[Text and element pointing lines]

☆ ☆ ☆

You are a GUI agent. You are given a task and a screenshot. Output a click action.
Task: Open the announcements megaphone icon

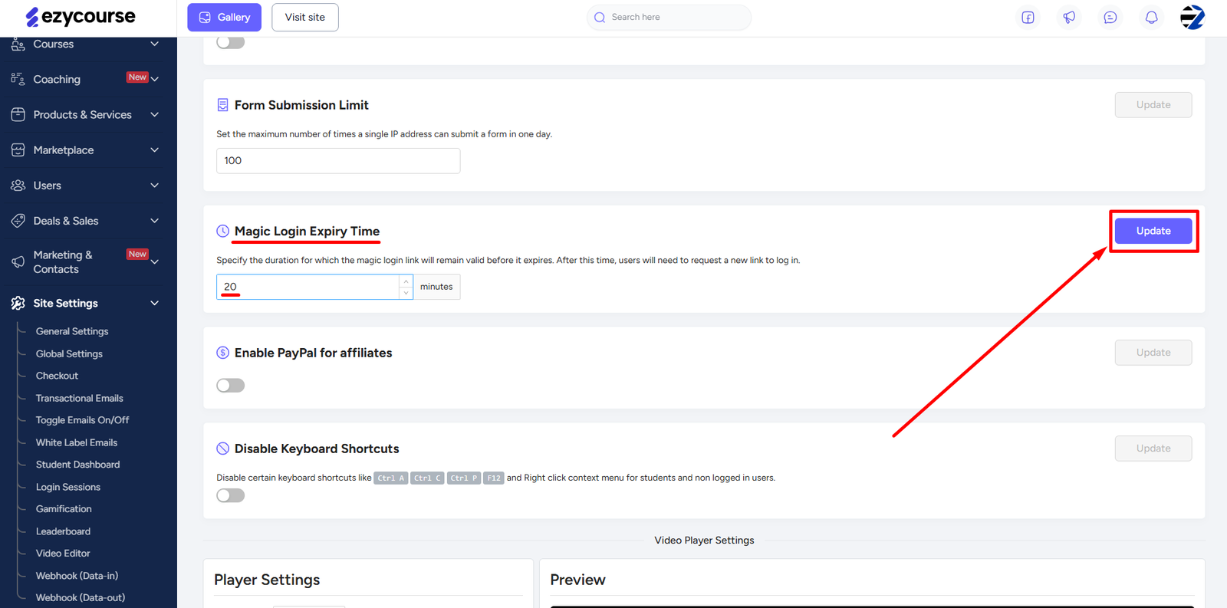tap(1069, 18)
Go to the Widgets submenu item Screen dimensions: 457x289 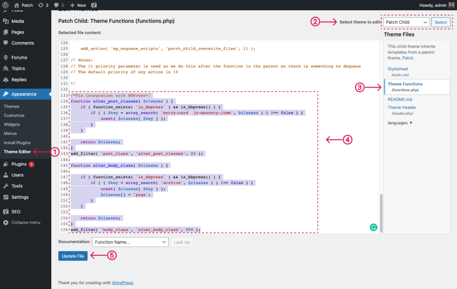click(12, 125)
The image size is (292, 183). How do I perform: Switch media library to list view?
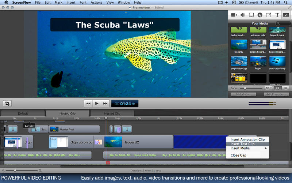pos(285,88)
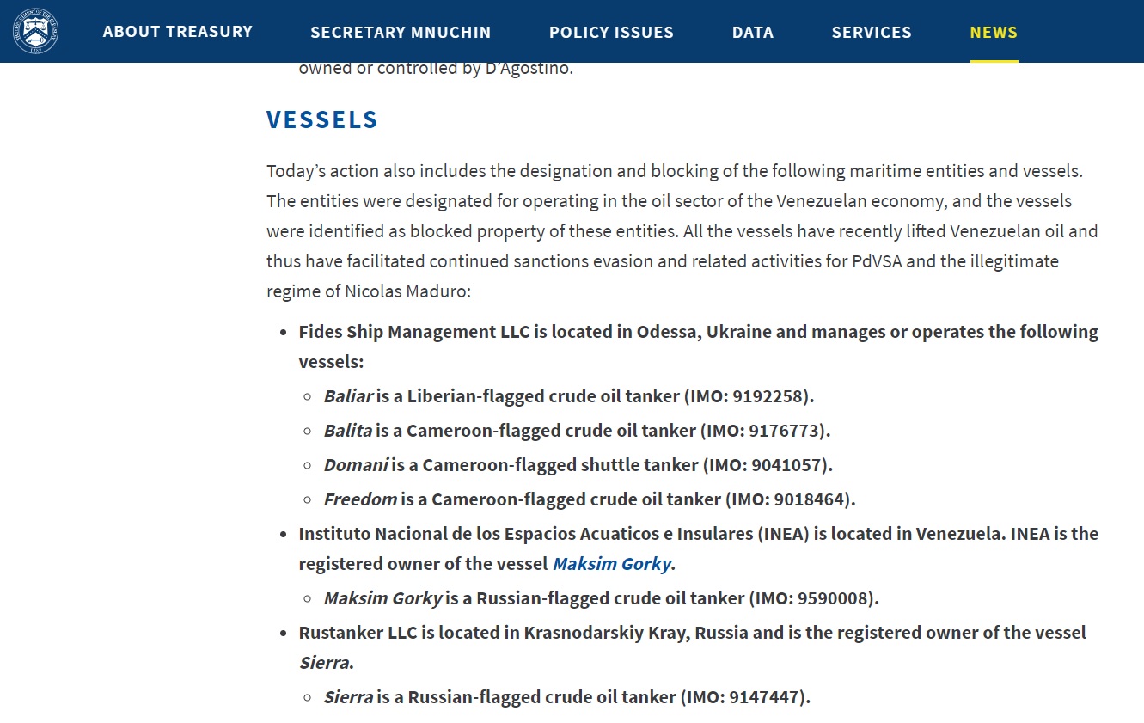Select the highlighted News tab
This screenshot has width=1144, height=723.
tap(994, 33)
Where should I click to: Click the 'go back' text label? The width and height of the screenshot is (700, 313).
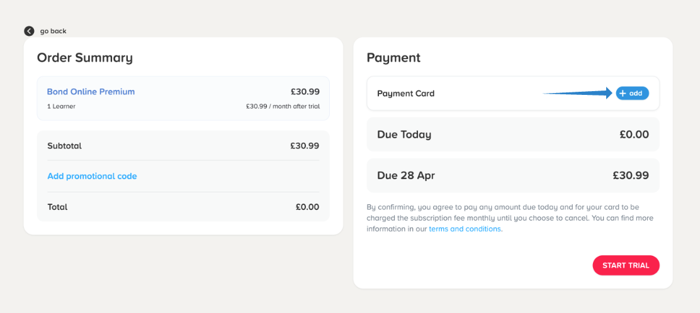53,31
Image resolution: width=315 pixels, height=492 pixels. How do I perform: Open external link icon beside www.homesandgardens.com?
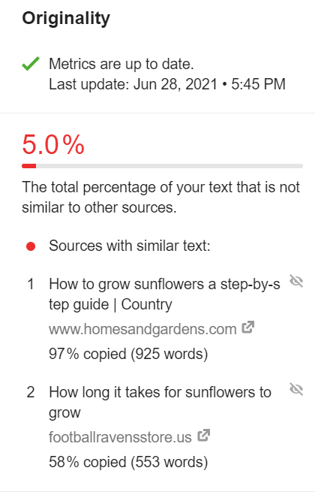[x=248, y=327]
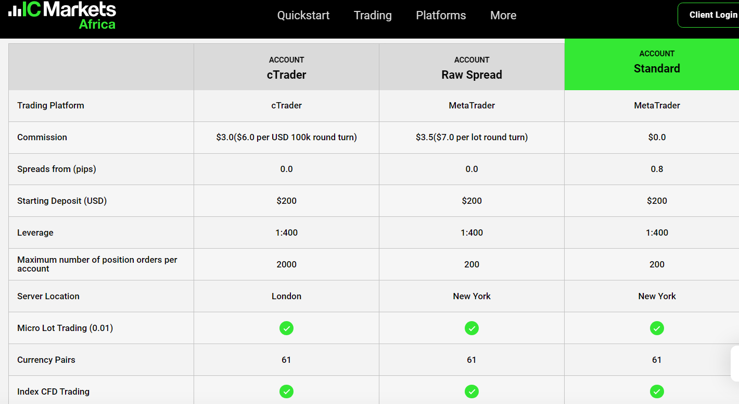Open the Trading navigation menu
The height and width of the screenshot is (404, 739).
(x=373, y=15)
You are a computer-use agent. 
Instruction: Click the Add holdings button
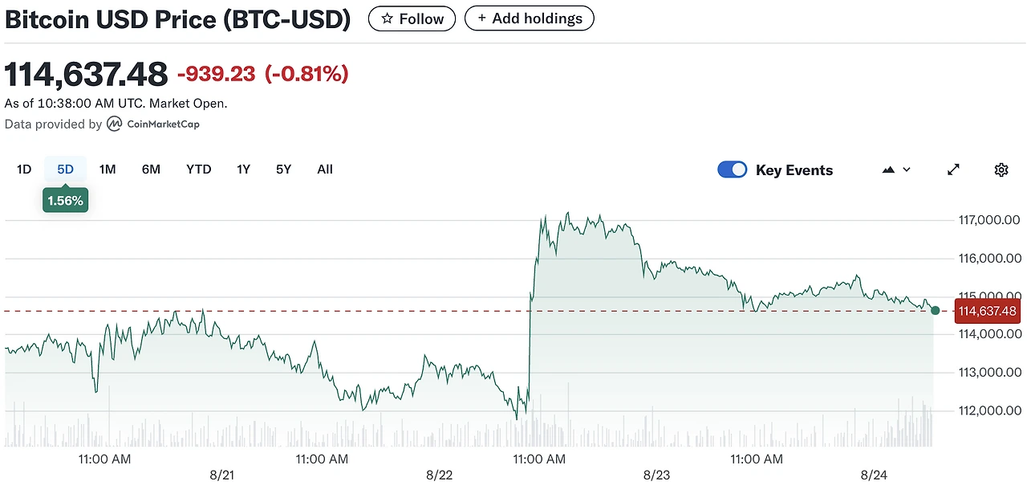pyautogui.click(x=530, y=18)
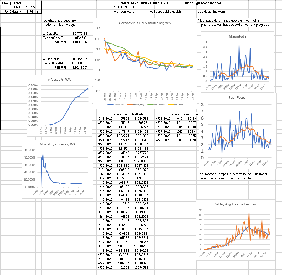Click the 7 days factor value 1.1768
Image resolution: width=282 pixels, height=275 pixels.
(30, 11)
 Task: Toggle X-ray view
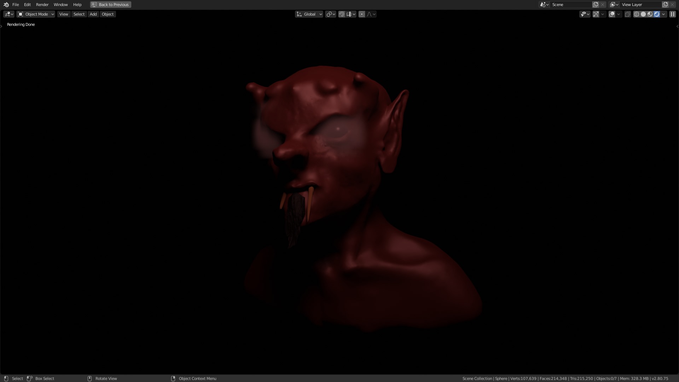(x=628, y=14)
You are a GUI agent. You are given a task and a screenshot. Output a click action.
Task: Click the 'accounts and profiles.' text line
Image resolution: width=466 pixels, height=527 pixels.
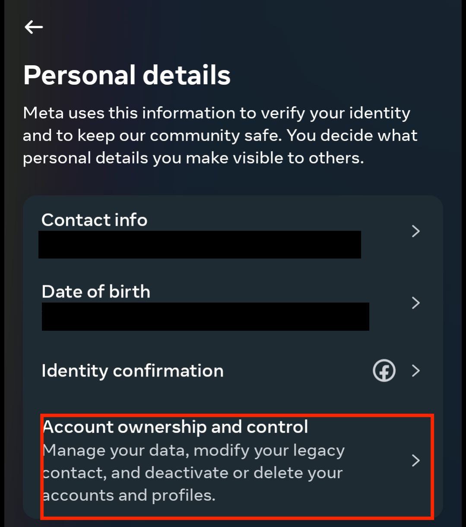pyautogui.click(x=129, y=495)
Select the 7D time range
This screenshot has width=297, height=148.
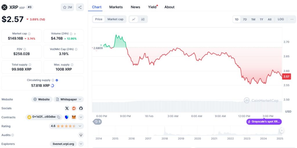(245, 19)
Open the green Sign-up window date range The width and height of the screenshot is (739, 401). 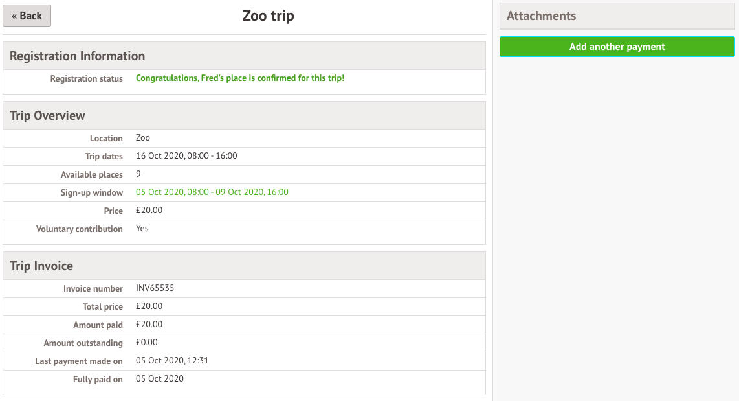coord(212,192)
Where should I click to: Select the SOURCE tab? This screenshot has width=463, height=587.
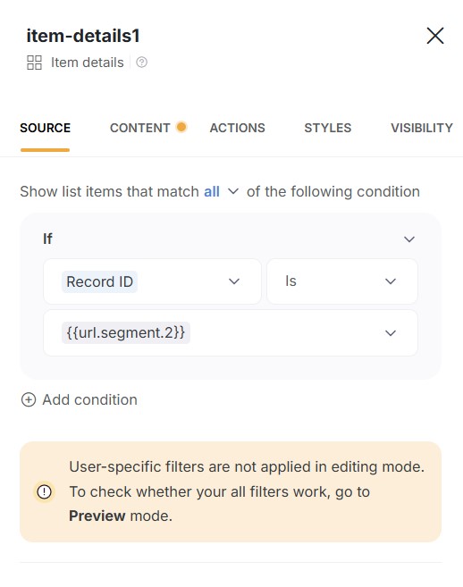45,128
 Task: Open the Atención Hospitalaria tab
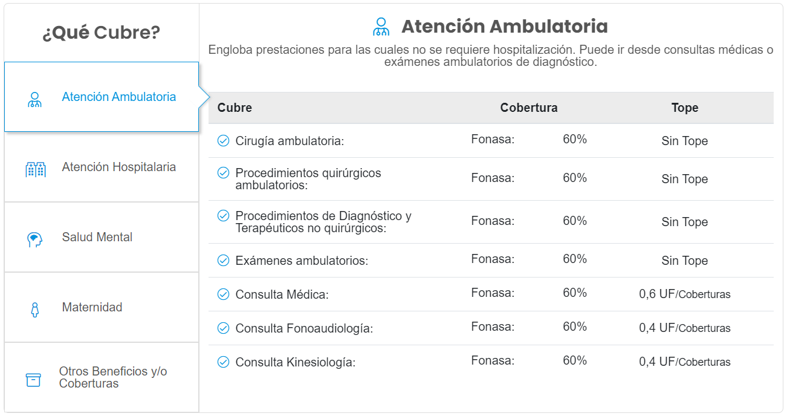[118, 167]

☆ ☆ ☆

» **Objective**
Switch "external link icon" to "outbound link icon" in the stretch from the line containing "Image resolution: width=315" through the line containing "(x=373, y=15)", changing nothing else. Return only those lines, without the pictures.

» **Worked answer**
Image resolution: width=315 pixels, height=492 pixels. How do I perform: Open outbound link icon beside www.homesandgardens.com?
[x=248, y=327]
Open the Trading navigation menu
The height and width of the screenshot is (404, 739).
(x=373, y=15)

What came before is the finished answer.